By Afshin Majlesi

Discover outstanding example of Iranian bathhouse

February 14, 2021 - 17:45

In earlier times, bathhouses or hammams were not only places for bathing and cleaning up in Iran. They were also venues where people socialized, shared humor and news; a peaceful place for exchanging views about politics and everyday life.

Sultan Amir Ahmad Bathhouse, which is the subject of this article, is an outstanding example of such public places. The centuries-old bathhouse is located in the oasis city of Kashan on the edge of the Dasht-e Kavir aka the Great Salt Desert.

The bathhouse is now a top tourist destination, featuring very eye-catching decorations. The lime and gypsum plaster of this building stare everyone’s eyes. Lime cutting, the art of sculpture, embossed on a surface of lime, is one of the most beautiful decorations of Iranian buildings.

Turquoise blue and golden tiles, seven layers of plaster, and special architecture, have made this bathroom one of the most prominent baths in Iran. Other features include the use of vaulted ceilings, intricate tilework, mosaics, and wall paintings that have been designed to create special effects.

§ Stored data:
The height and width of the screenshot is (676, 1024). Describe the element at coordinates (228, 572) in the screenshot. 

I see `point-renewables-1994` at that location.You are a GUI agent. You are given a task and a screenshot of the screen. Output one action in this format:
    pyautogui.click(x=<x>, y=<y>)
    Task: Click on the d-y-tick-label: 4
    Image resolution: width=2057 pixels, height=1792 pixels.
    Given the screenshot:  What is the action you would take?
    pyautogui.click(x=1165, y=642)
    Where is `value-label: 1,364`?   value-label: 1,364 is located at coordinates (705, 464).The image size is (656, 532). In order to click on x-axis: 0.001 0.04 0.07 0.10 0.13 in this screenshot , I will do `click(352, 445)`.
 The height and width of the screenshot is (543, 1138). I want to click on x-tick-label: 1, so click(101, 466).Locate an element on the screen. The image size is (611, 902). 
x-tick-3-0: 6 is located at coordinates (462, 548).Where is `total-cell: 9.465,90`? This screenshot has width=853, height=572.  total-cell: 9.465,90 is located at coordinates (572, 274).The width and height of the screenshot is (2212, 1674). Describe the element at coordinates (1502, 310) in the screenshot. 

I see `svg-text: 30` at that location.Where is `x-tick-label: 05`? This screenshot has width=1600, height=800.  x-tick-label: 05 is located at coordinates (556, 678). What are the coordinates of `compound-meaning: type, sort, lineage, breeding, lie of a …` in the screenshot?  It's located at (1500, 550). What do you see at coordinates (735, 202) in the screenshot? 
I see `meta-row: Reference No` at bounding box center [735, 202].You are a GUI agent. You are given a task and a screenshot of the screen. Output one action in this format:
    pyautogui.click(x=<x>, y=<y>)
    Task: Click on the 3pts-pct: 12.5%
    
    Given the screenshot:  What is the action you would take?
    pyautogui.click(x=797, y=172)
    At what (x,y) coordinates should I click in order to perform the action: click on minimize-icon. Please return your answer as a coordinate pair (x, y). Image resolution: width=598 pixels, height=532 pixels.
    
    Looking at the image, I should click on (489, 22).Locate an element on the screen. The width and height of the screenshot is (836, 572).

§ Task details: Reproduce the full article on the Sultan Amir Ahmad Bathhouse word for word, from the byline through the final sentence.

§ Solved exercise:
By Afshin Majlesi

Discover outstanding example of Iranian bathhouse

February 14, 2021 - 17:45

In earlier times, bathhouses or hammams were not only places for bathing and cleaning up in Iran. They were also venues where people socialized, shared humor and news; a peaceful place for exchanging views about politics and everyday life.

Sultan Amir Ahmad Bathhouse, which is the subject of this article, is an outstanding example of such public places. The centuries-old bathhouse is located in the oasis city of Kashan on the edge of the Dasht-e Kavir aka the Great Salt Desert.

The bathhouse is now a top tourist destination, featuring very eye-catching decorations. The lime and gypsum plaster of this building stare everyone’s eyes. Lime cutting, the art of sculpture, embossed on a surface of lime, is one of the most beautiful decorations of Iranian buildings.

Turquoise blue and golden tiles, seven layers of plaster, and special architecture, have made this bathroom one of the most prominent baths in Iran. Other features include the use of vaulted ceilings, intricate tilework, mosaics, and wall paintings that have been designed to create special effects.